### WORK TO COMPLETE
For the listing below, print exactly the lines from the line with "Where should I click to: Go" to the line with "Given: Go to the Events tab", both included, and nothing beyond them.

### RECORDS FOR THIS TASK
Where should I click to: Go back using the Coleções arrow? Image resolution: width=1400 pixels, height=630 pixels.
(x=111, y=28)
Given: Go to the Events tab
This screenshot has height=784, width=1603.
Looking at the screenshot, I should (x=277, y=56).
---
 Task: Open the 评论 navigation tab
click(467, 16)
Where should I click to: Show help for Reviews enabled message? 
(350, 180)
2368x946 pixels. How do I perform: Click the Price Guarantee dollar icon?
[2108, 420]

### RESPONSE AREA
Where should I click to: Go back using the Coleções arrow? Image resolution: width=1400 pixels, height=630 pixels.
(x=111, y=28)
Given: Go to the Events tab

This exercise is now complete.